_Your objective_
Switch "Viewport" to "Window" wherever it occurs in the entries from the line with "You are a computer-use agent. Screen dimensions: 399x282" through the end of the entries, and return only those lines with everything else left unchanged.

———

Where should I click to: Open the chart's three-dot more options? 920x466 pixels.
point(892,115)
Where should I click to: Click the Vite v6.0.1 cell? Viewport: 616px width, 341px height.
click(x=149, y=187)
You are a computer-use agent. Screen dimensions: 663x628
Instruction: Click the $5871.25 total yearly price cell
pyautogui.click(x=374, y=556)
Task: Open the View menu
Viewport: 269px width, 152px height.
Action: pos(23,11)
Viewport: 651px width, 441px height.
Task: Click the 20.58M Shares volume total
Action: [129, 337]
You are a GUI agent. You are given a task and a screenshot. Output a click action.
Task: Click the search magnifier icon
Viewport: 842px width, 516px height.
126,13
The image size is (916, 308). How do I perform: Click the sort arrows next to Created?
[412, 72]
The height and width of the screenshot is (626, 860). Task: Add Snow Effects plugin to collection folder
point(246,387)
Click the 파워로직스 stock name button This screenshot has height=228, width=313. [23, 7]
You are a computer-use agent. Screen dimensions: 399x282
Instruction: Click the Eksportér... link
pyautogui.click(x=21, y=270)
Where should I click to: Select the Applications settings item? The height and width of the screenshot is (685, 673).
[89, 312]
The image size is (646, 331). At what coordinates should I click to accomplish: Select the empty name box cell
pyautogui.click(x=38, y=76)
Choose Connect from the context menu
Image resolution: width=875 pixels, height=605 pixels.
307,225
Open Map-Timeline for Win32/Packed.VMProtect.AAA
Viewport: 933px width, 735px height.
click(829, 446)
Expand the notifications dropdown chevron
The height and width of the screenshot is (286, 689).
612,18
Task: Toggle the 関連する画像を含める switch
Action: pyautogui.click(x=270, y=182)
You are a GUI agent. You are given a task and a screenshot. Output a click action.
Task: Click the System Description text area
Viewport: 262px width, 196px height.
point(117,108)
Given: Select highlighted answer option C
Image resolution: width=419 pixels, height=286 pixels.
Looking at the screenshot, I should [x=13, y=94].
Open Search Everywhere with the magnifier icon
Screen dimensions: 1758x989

———

_Solution_
You are a computer-use agent. Screen dimensions: 399x282
Instruction: Click the Eksportér... link
pyautogui.click(x=21, y=270)
Where should I click to: Select the Applications settings item? The height and width of the screenshot is (685, 673).
[89, 312]
The image size is (646, 331). At what coordinates should I click to accomplish: Select the empty name box cell
pyautogui.click(x=38, y=76)
Choose Connect from the context menu
Image resolution: width=875 pixels, height=605 pixels.
307,225
Open Map-Timeline for Win32/Packed.VMProtect.AAA
Window: 933px width, 735px height.
click(829, 446)
Expand the notifications dropdown chevron
The height and width of the screenshot is (286, 689).
612,18
Task: Toggle the 関連する画像を含める switch
Action: pyautogui.click(x=270, y=182)
You are a GUI agent. You are given a task and a screenshot. Output a click action.
Task: Click the System Description text area
Window: 262px width, 196px height.
point(117,108)
Given: Select highlighted answer option C
Image resolution: width=419 pixels, height=286 pixels.
Looking at the screenshot, I should [x=13, y=94].
Open Search Everywhere with the magnifier icon
Screen dimensions: 1758x989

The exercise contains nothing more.